The U.S. Border Patrol reported this week that it has apprehended more than 66,000 unaccompanied immigrant children at the southern U.S. border in the first 11 months of fiscal year 2014.
Officials said 66,127 children have been taken so far, an 88 percent increase over the 35,209 children that were apprehended in the same period last year. More than 50,000 of the children are from El Salvador, Guatemala or Honduras, and almost all of the rest are from Mexico.
The new data is updated through August, and September is the last month of fiscal year 2014.
The Border Patrol also reported that another 66,142 adults and children traveling as part of a family have been apprehended through August. That’s a huge 412 percent increase from last year.
Nearly 60,000 of the people traveling with family members are from the three Central American countries.
Some officials and members of Congress say they expect that around 90,000 immigrant children will be apprehended at the border by the end of the fiscal year. To reach that target, border officials would have to take in close to 25,000 children in September, which would represent a huge surge compared to the normal monthly traffic seen so far.

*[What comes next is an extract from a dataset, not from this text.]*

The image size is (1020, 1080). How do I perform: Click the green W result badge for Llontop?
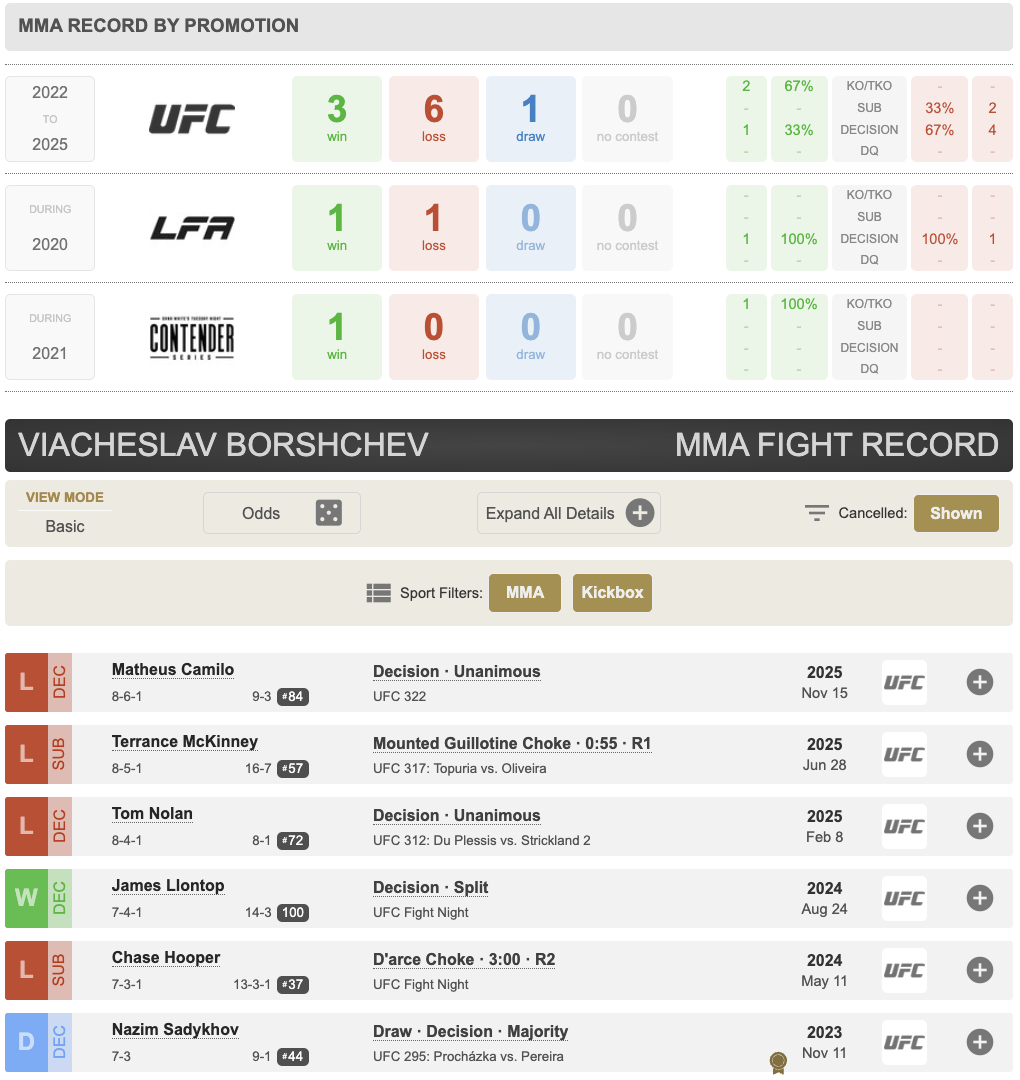(26, 899)
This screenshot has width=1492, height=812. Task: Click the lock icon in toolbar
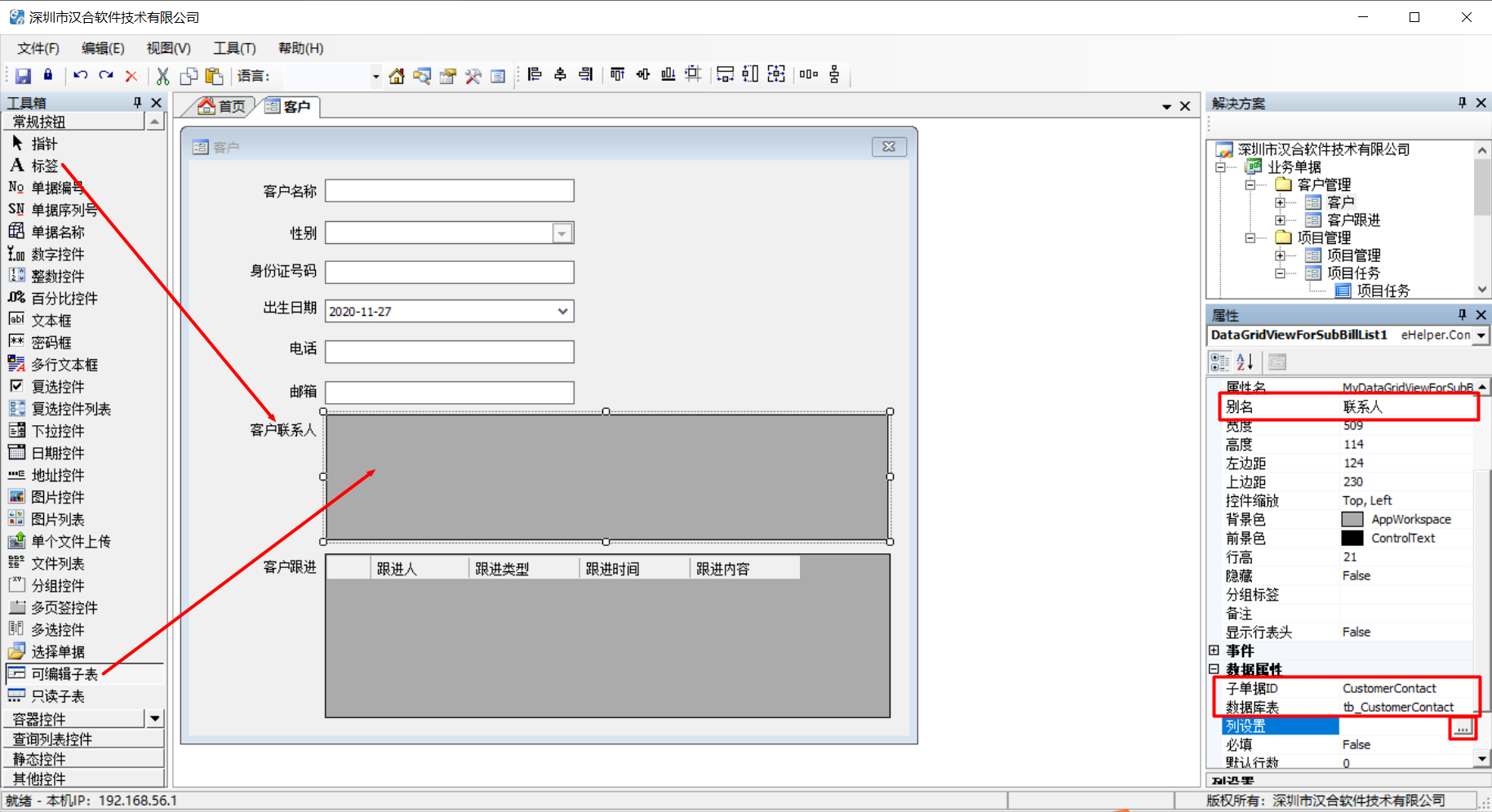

In August, only 3,000 children were apprehended, although many said the hot summer weather likely discouraged many children and families from making the trek through Mexico and across the border into Texas.
The surge of adult and child illegal immigrants from El Salvador, Guatemala and Honduras has been labeled a humanitarian crisis by members of both political parties. It’s also posed major logistics problems for the Obama administration, which has had to readjust federal spending in order to cope with the influx of thousands of people.
The Department of Homeland Security has redirected money from the Federal Emergency Management Agency, the Coast Guard, and the Transportation Security Administration in order to continue funding these activities.
Administration officials have also transferred thousands of illegal immigrants around the country, which have led to complaints from state officials who say they are not being told when and where immigrants are being dropped off.
However, White House Spokesman Josh Earnest said last week that the reduced numbers of people crossing the border means the crisis is over “for now.” But even he admitted that cooler weather could mean a return of higher numbers.